Do you have a screenshot of your rejected answer? If you will share it with us by uploading it to a website somewhere and telling us the URL, perhaps we can help you find the real error.
Duo: "Type what you hear: 'Air, zee, ess'" Me: "Oh, that's Er, sie, es. It means 'He, she, it." Answering: [He, she, it.] INCORRECT, YOU ANSWERED IN ENGLISH.
Ok first off, you're punishing me for correctly understanding and translating your sample? Second off, you said "type what you hear" not "transcribe this voice sample into its original German."
The point of this site is to learn a language; taking points off for, well, doing so is a bit insane.
You wrote "... er and es dont they both can be used as it?"
They are not the same thing. You can use "er" for masculin words (grammatically speaking). And use "es" for "neuter" words.
For example: "I love Peter, he is a great man." could be "Ich liebe Peter, er ist ein toll Mensch."
But also (while Apfel is a masculin word): "I like this apple, it is so sweet." could be translated "Ich mag diesen Apfel, er ist so süß."
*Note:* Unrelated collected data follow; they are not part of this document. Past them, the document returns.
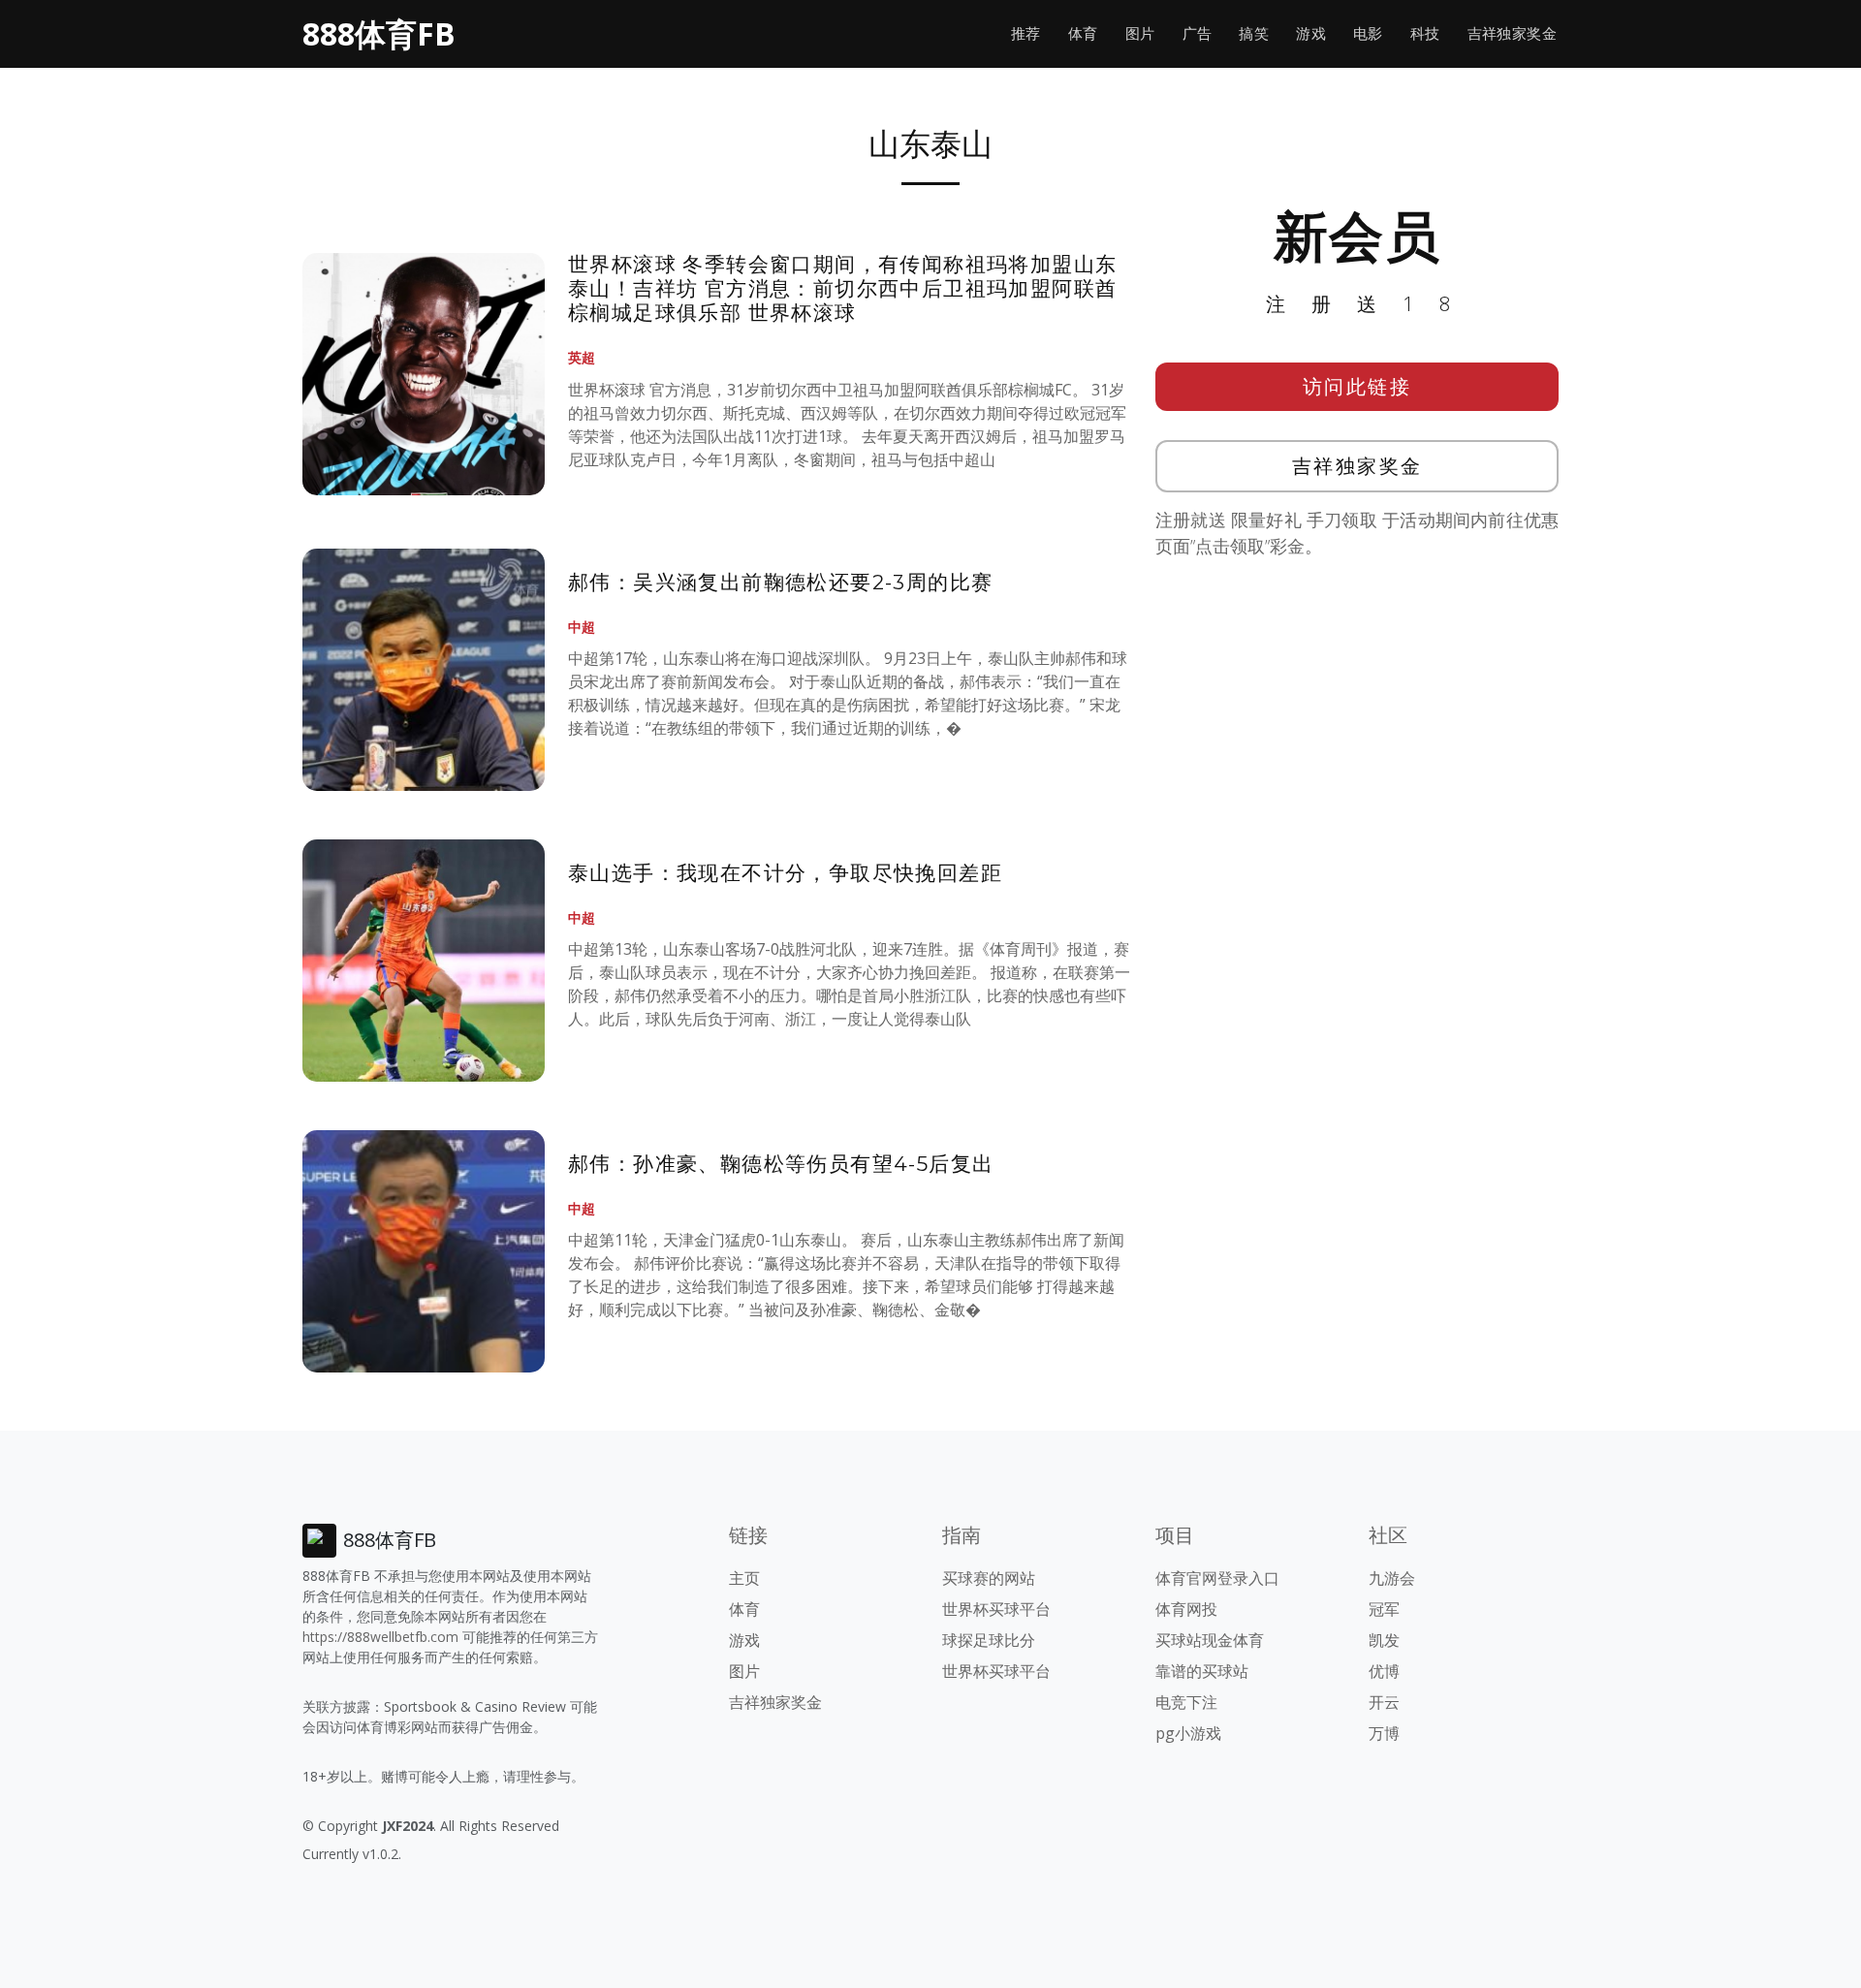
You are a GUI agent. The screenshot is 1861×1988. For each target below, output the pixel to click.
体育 (1083, 33)
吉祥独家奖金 (1512, 33)
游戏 (1311, 33)
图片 (1140, 33)
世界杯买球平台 (996, 1609)
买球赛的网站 (988, 1578)
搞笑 (1254, 33)
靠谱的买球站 (1201, 1671)
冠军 (1384, 1609)
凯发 (1384, 1640)
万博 (1384, 1733)
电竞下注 (1186, 1702)
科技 (1425, 33)
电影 (1368, 33)
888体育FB (379, 33)
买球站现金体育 (1209, 1640)
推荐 (1026, 33)
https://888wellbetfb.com (380, 1636)
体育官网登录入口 (1217, 1578)
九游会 (1392, 1578)
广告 (1198, 33)
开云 (1384, 1702)
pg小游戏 (1188, 1733)
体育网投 (1186, 1609)
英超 (581, 357)
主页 (744, 1578)
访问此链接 (1357, 386)
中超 (581, 626)
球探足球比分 (988, 1640)
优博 (1384, 1671)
(I hope I didn't make mistakes…)
Anyway, this exercise requires a theorical, simple reply. So we simply have to put in the right order: he=er, she=sie, it=es
he she it = er sie es
Ah, my northern German accent strikes again.
For me, er, der, Herr all rhyme. Even sehr can have a short vowel (sehr gerne has the same vowel in the first two syllables, for example).
Anyway, reporting issues with the sound is pointless. There's no way for course contributors to tune or modify the sound. What you get is what you get.
How to prevent confusing "es" for "is" when it is actually "it"? Does anyone have any special tricks?
Switch off the microphone. That is what I did. The voice recognition is pretty bad and seemed to almost never work well for me. I would say a sentence correctly and it would tell me I was wrong, then other times I would say "bleh, blah, cough" and it would tell me that I was right.
Puppyperso1: no, not yay.
Comments to ask questions relating to grammar and vocabulary are fine, but please do not post off-topic comments.
Off-topic comments include, but are not limited to, things such as "Yay I got this right!", discussing the content of the sentence rather than its grammar, "I know, right?", "I wanted to know this too", and random jokes.
Those don't help learners, and just clutter up the page making it more difficult to find "real" questions and answers.
The hints system easily gets confused.
In er, sie, es, er means "he".
Translating er as "it" is only in special circumstances -- nearly never on this course.
The hints system probably got confused because the correct answer does contain the word "it" -- but as the translation of es.
Sie with a capital letter is the formal "you" (so, you use it when you're talking to a person you don't know to show respect); if it's written in all lowercase, it means "she". Let me know if you understood, maybe I wasn't clear enough.
[Edited because I mistakenly said it's plural. ^^"]
Is there a German non binary term?
None that I have heard of.
Germany recently acknowledged a non-binary gender for ID cards or the like (so we now have the options "male - female - diverse") but I have no idea how one would refer to a "diverse" person grammatically: with what pronouns or what kind of nouns. Would you say Er ist ein Lehrer or Sie ist eine Lehrerin or Es ist ein Lehrer...what? ?
Binaryness is pretty firmly embedded in the language.
"it" in English is usually used for objects, not people.
In German, er, sie, es goes by grammatical gender, so es could refer to an object such as das Messer (the knife) or to a person such as das Mädchen (the girl) -- both nouns are masculine. Similarly, er could refer not only to a male person but also to a masculine noun such as der Löffel "the spoon".